● **GOAL OF THE EXERCISE**
The entries below must be repeated exactly. None may be skipped.

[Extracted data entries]
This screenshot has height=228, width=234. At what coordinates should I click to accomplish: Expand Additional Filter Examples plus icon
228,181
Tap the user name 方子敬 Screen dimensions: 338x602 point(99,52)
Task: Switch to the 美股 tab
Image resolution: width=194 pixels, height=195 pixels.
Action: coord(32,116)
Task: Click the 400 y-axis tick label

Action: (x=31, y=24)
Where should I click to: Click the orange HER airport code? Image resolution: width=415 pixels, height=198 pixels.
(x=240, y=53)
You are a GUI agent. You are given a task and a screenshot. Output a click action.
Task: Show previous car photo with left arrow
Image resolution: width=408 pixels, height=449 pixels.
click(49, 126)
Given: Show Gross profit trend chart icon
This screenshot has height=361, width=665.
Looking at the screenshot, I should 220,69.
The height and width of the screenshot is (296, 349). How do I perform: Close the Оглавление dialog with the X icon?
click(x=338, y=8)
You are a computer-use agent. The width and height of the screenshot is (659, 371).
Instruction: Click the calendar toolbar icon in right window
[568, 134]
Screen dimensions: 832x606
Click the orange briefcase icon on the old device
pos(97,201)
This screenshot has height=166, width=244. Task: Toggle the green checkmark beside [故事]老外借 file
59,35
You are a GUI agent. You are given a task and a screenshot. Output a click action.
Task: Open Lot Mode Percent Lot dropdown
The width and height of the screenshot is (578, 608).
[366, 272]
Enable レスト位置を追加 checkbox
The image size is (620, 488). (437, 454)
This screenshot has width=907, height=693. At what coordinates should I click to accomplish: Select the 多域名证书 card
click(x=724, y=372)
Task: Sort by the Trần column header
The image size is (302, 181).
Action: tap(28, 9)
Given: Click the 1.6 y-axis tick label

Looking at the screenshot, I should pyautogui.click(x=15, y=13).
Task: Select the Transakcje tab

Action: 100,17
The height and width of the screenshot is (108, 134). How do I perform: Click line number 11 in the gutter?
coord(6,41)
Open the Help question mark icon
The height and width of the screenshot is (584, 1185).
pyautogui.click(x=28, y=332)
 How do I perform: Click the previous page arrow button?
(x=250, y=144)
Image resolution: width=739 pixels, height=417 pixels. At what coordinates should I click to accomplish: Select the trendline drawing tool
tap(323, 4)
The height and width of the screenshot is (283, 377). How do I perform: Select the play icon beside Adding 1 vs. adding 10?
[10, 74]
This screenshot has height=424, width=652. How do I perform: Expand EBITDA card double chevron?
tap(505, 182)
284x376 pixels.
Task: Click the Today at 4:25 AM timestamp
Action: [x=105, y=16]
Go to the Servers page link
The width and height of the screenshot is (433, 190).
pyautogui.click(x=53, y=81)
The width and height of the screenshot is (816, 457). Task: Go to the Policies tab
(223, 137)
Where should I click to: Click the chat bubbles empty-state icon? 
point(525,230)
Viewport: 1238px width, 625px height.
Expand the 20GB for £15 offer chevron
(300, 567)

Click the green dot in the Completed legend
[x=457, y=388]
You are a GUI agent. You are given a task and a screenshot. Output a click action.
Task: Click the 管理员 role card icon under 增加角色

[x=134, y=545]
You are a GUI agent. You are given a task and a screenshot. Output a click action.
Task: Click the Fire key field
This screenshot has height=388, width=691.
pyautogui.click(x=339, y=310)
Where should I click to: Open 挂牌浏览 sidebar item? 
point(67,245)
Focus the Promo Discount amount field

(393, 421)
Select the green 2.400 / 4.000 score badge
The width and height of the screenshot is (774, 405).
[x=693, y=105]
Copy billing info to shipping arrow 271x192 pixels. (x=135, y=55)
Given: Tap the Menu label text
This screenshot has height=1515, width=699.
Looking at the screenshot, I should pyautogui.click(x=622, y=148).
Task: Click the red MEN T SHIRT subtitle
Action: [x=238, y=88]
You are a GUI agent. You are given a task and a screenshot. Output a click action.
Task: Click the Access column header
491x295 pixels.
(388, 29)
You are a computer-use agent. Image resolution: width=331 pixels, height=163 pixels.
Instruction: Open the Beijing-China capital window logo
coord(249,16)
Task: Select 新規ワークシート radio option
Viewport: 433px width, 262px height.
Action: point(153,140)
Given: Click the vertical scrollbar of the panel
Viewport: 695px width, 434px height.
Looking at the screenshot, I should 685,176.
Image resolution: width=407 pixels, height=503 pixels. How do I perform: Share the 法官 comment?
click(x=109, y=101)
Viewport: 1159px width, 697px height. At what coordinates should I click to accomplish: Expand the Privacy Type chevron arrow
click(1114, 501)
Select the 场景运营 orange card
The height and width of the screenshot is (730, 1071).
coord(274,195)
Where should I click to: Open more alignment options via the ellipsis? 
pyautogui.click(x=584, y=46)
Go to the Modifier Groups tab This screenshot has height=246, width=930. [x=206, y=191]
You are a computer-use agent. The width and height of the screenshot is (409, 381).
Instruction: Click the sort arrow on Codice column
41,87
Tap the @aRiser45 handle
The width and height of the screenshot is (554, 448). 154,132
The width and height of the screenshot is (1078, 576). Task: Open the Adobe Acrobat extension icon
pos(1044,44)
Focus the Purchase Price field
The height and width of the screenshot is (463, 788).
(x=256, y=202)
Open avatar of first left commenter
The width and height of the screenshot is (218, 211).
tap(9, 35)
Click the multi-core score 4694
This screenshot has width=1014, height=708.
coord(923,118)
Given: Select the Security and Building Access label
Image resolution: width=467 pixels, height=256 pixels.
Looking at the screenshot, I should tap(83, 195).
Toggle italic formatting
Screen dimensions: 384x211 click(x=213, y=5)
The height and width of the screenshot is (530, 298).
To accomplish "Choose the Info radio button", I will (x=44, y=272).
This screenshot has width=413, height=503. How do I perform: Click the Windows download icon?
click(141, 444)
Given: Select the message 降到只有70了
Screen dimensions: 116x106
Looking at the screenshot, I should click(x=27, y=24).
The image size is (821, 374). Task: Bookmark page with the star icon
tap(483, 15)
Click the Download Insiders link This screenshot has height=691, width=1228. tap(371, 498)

● **OUTPUT FOR THIS EXERCISE**
This screenshot has height=228, width=234. At what coordinates should I click to accomplish: Expand Additional Filter Examples plus icon
228,181
Tap the user name 方子敬 Screen dimensions: 338x602 point(99,52)
Task: Switch to the 美股 tab
Image resolution: width=194 pixels, height=195 pixels.
Action: coord(32,116)
Task: Click the 400 y-axis tick label

Action: (x=31, y=24)
Where should I click to: Click the orange HER airport code? Image resolution: width=415 pixels, height=198 pixels.
(x=240, y=53)
You are a GUI agent. You are given a task and a screenshot. Output a click action.
Task: Show previous car photo with left arrow
Image resolution: width=408 pixels, height=449 pixels.
click(49, 126)
Given: Show Gross profit trend chart icon
This screenshot has height=361, width=665.
Looking at the screenshot, I should 220,69.
The height and width of the screenshot is (296, 349). How do I perform: Close the Оглавление dialog with the X icon?
click(x=338, y=8)
You are a computer-use agent. The width and height of the screenshot is (659, 371).
Instruction: Click the calendar toolbar icon in right window
[568, 134]
Screen dimensions: 832x606
Click the orange briefcase icon on the old device
pos(97,201)
This screenshot has height=166, width=244. Task: Toggle the green checkmark beside [故事]老外借 file
59,35
You are a GUI agent. You are given a task and a screenshot. Output a click action.
Task: Open Lot Mode Percent Lot dropdown
The width and height of the screenshot is (578, 608).
[366, 272]
Enable レスト位置を追加 checkbox
The image size is (620, 488). (437, 454)
This screenshot has width=907, height=693. At what coordinates should I click to accomplish: Select the 多域名证书 card
click(x=724, y=372)
Task: Sort by the Trần column header
The image size is (302, 181).
Action: tap(28, 9)
Given: Click the 1.6 y-axis tick label

Looking at the screenshot, I should pyautogui.click(x=15, y=13).
Task: Select the Transakcje tab

Action: 100,17
The height and width of the screenshot is (108, 134). How do I perform: Click line number 11 in the gutter?
coord(6,41)
Open the Help question mark icon
The height and width of the screenshot is (584, 1185).
pyautogui.click(x=28, y=332)
 How do I perform: Click the previous page arrow button?
(x=250, y=144)
Image resolution: width=739 pixels, height=417 pixels. At what coordinates should I click to accomplish: Select the trendline drawing tool
tap(323, 4)
The height and width of the screenshot is (283, 377). How do I perform: Select the play icon beside Adding 1 vs. adding 10?
[10, 74]
This screenshot has height=424, width=652. How do I perform: Expand EBITDA card double chevron?
tap(505, 182)
284x376 pixels.
Task: Click the Today at 4:25 AM timestamp
Action: [x=105, y=16]
Go to the Servers page link
The width and height of the screenshot is (433, 190).
pyautogui.click(x=53, y=81)
The width and height of the screenshot is (816, 457). Task: Go to the Policies tab
(223, 137)
Where should I click to: Click the chat bubbles empty-state icon? 
point(525,230)
Viewport: 1238px width, 625px height.
Expand the 20GB for £15 offer chevron
(300, 567)

Click the green dot in the Completed legend
[x=457, y=388]
You are a GUI agent. You are given a task and a screenshot. Output a click action.
Task: Click the 管理员 role card icon under 增加角色

[x=134, y=545]
You are a GUI agent. You are given a task and a screenshot. Output a click action.
Task: Click the Fire key field
This screenshot has height=388, width=691.
pyautogui.click(x=339, y=310)
Where should I click to: Open 挂牌浏览 sidebar item? 
point(67,245)
Focus the Promo Discount amount field

(393, 421)
Select the green 2.400 / 4.000 score badge
The width and height of the screenshot is (774, 405).
[x=693, y=105]
Copy billing info to shipping arrow 271x192 pixels. (x=135, y=55)
Given: Tap the Menu label text
This screenshot has height=1515, width=699.
Looking at the screenshot, I should pyautogui.click(x=622, y=148).
Task: Click the red MEN T SHIRT subtitle
Action: [x=238, y=88]
You are a GUI agent. You are given a task and a screenshot. Output a click action.
Task: Click the Access column header
491x295 pixels.
(388, 29)
You are a computer-use agent. Image resolution: width=331 pixels, height=163 pixels.
Instruction: Open the Beijing-China capital window logo
coord(249,16)
Task: Select 新規ワークシート radio option
Viewport: 433px width, 262px height.
Action: point(153,140)
Given: Click the vertical scrollbar of the panel
Viewport: 695px width, 434px height.
Looking at the screenshot, I should 685,176.
Image resolution: width=407 pixels, height=503 pixels. How do I perform: Share the 法官 comment?
click(x=109, y=101)
Viewport: 1159px width, 697px height. At what coordinates should I click to accomplish: Expand the Privacy Type chevron arrow
click(1114, 501)
Select the 场景运营 orange card
The height and width of the screenshot is (730, 1071).
coord(274,195)
Where should I click to: Open more alignment options via the ellipsis? 
pyautogui.click(x=584, y=46)
Go to the Modifier Groups tab This screenshot has height=246, width=930. [x=206, y=191]
You are a computer-use agent. The width and height of the screenshot is (409, 381).
Instruction: Click the sort arrow on Codice column
41,87
Tap the @aRiser45 handle
The width and height of the screenshot is (554, 448). 154,132
The width and height of the screenshot is (1078, 576). Task: Open the Adobe Acrobat extension icon
pos(1044,44)
Focus the Purchase Price field
The height and width of the screenshot is (463, 788).
(x=256, y=202)
Open avatar of first left commenter
The width and height of the screenshot is (218, 211).
tap(9, 35)
Click the multi-core score 4694
This screenshot has width=1014, height=708.
coord(923,118)
Given: Select the Security and Building Access label
Image resolution: width=467 pixels, height=256 pixels.
Looking at the screenshot, I should tap(83, 195).
Toggle italic formatting
Screen dimensions: 384x211 click(x=213, y=5)
The height and width of the screenshot is (530, 298).
To accomplish "Choose the Info radio button", I will (x=44, y=272).
This screenshot has width=413, height=503. How do I perform: Click the Windows download icon?
click(141, 444)
Given: Select the message 降到只有70了
Screen dimensions: 116x106
Looking at the screenshot, I should click(x=27, y=24).
The image size is (821, 374). Task: Bookmark page with the star icon
tap(483, 15)
Click the Download Insiders link This screenshot has height=691, width=1228. tap(371, 498)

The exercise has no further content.